The myth of the Windows XPocalypse

Uncategorized
Sting performing at the launch of Windows XP in 2001. Source: Microsoft

9 April 2014

April 8 2014 was supposed to be the day that Windows XP died. In light of all the reports in newspapers, online, on the radio and on TV (as well as the press releases clogging the inboxes of journalists throughout the land), you could be forgiven for thinking that anyone who doesn’t know of the passing of Microsoft’s venerable OS must have been living on a far flung planet on a remote galaxy. Actually, they could be living next door to you.

Estimates vary as to how many PCs still run XP but there’s no doubt it is still widely used with some suggesting as many as 27% of PCs still have the operating system installed.

There have been all manner of articles explaining what people should do if they still have XP on their PCs now that Microsoft has ended support for the operating system. Research companies and technology businesses are busy urging users to switch OS as soon as possible even as governments, including Ireland’s, have reached their own deals with Microsoft to extend support for their ageing XP-based machines for another year.

Now, aside from the issue of whether users should have done something to ensure they had moved off XP, you have to wonder why so many are still on it and what that says about how effective Microsoft and its partners have been in getting the message across that users needed to ditch XP.

It may well be that individuals have been slow to take the dire warnings of what will happen after 8 April on board because they are, for the most part, not very interested in what does or doesn’t happen to a version of Windows. After all, lots of people are slow at installing security updates so it’s no surprise if they have been slow to realise that XP won’t be getting any more, ever.

But you can’t really say the same about enterprises and governments given that they usually have a much closer relationship with Microsoft and its partners. So, if they have been slow to move off XP despite all the talk of an imminent security apocalypse, you have to wonder if there’s something else at play here.

My suspicion (and it is only a suspicion) is that some organisations and individuals have refused to conform to Microsoft’s timetable for the destruction of its OS because they don’t believe the terrifying predictions that their systems will suddenly collapse overnight. This scepticism may, in part, be traceable to the days of the infamous Y2k bug when organisations were dragooned through a mixture of fear, uncertainty and doubt (FUD) to spend billions fixing something which, even to this date, no one knows for sure needed fixing in the first place.

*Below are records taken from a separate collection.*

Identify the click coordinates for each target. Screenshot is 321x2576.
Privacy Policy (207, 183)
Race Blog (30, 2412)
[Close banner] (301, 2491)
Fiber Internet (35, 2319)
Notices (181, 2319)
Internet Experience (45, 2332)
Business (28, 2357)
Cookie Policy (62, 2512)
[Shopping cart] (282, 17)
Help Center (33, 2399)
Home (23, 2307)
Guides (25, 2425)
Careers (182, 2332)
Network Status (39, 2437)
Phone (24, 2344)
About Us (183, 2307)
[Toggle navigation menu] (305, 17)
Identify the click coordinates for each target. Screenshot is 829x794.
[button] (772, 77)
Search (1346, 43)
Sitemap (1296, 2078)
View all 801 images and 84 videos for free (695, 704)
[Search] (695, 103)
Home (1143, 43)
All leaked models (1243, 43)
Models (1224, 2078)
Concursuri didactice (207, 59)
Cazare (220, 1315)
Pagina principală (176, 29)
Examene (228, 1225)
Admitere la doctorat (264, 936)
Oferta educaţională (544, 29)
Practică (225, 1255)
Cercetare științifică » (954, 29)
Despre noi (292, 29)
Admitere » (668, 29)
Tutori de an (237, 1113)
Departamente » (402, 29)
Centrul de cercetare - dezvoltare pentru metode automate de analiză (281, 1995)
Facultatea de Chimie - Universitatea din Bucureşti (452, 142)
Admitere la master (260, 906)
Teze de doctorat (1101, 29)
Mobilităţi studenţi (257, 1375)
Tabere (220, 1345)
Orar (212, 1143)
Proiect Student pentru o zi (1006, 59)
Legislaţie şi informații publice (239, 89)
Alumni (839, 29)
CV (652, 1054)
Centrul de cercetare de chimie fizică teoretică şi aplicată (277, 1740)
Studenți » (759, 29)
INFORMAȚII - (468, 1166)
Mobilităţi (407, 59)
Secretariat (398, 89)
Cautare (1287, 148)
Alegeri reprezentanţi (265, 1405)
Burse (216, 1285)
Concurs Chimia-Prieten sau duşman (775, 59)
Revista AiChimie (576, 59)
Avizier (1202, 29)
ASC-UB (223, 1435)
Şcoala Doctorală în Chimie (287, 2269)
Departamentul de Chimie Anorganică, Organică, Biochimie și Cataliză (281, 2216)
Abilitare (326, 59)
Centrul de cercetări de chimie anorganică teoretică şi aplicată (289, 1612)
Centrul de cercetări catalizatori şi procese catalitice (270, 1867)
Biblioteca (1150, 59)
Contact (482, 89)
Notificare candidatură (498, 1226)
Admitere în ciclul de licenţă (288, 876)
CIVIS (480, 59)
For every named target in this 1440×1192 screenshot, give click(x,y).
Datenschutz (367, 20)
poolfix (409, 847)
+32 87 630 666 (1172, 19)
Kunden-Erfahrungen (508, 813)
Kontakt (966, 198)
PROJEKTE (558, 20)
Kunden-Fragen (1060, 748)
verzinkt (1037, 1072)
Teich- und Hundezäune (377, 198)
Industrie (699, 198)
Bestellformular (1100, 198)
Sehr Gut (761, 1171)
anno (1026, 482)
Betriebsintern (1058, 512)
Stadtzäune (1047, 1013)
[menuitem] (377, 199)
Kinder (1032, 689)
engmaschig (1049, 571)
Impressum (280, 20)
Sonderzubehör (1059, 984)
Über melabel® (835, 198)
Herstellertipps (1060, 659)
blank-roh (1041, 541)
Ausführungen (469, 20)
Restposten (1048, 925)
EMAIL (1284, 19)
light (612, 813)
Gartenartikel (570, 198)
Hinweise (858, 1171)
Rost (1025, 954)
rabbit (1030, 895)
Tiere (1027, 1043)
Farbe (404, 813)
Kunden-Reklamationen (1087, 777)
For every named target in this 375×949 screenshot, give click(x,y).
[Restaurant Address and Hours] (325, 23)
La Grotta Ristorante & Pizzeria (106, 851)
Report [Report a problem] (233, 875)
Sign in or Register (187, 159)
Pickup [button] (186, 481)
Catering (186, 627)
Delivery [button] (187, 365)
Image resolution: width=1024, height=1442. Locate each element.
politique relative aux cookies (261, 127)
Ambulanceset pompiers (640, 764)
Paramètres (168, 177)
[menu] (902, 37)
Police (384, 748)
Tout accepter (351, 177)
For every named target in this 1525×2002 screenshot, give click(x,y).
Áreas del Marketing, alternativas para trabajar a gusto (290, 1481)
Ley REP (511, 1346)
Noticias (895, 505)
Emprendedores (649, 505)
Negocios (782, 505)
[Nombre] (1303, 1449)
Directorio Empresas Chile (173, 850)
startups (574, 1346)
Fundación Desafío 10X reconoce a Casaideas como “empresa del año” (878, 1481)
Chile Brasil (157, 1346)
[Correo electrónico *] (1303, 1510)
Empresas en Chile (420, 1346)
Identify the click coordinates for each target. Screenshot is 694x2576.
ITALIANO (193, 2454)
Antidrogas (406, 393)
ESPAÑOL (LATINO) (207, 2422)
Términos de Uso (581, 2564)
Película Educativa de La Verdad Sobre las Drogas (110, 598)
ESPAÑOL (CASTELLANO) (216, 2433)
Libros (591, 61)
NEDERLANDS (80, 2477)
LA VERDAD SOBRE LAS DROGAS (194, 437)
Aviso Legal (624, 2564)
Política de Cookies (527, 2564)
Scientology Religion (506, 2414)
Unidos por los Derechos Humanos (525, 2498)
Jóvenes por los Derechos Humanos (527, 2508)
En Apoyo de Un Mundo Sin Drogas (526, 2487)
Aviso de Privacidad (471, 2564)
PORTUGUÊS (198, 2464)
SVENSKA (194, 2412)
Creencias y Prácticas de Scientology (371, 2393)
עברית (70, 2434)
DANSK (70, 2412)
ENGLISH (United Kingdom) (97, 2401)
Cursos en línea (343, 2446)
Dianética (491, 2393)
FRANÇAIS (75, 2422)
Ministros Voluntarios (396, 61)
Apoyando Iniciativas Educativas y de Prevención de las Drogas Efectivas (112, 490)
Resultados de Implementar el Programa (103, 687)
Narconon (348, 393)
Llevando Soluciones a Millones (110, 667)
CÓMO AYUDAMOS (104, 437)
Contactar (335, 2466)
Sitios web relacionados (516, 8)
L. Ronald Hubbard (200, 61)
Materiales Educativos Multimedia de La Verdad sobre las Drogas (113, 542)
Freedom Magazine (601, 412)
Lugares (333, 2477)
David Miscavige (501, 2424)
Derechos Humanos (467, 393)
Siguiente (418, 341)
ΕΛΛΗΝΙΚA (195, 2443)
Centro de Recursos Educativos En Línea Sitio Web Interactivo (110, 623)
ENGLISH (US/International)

Anyway, I guess what I’m saying is that the fact XP is still installed on so many PCs worldwide may be partly a consequence of the industry’s over-reliance on hype (positive and negative) to fuel its activities. I’m not sure people believe the industry’s awful prophesies any more just as they surely cast a more jaundiced eye on the grandiose claims the pedlars of technology make for their latest (and greatest) products.

They may well pay the cost for their distrust in the days, weeks and months to come until they finally move away from XP. But they may be banking on someone coming in to provide the support they need. And I’m willing to bet someone will step into the breach to do so if that’s what they want. After all, who would voluntarily refuse to have anything to do with supporting users of the second biggest desktop operating system in the world?

There will come a time, obviously, when there are few, if any, PCs running XP in the world but despite all the efforts of the doom and gloom merchants, that time is not 9 April 2014.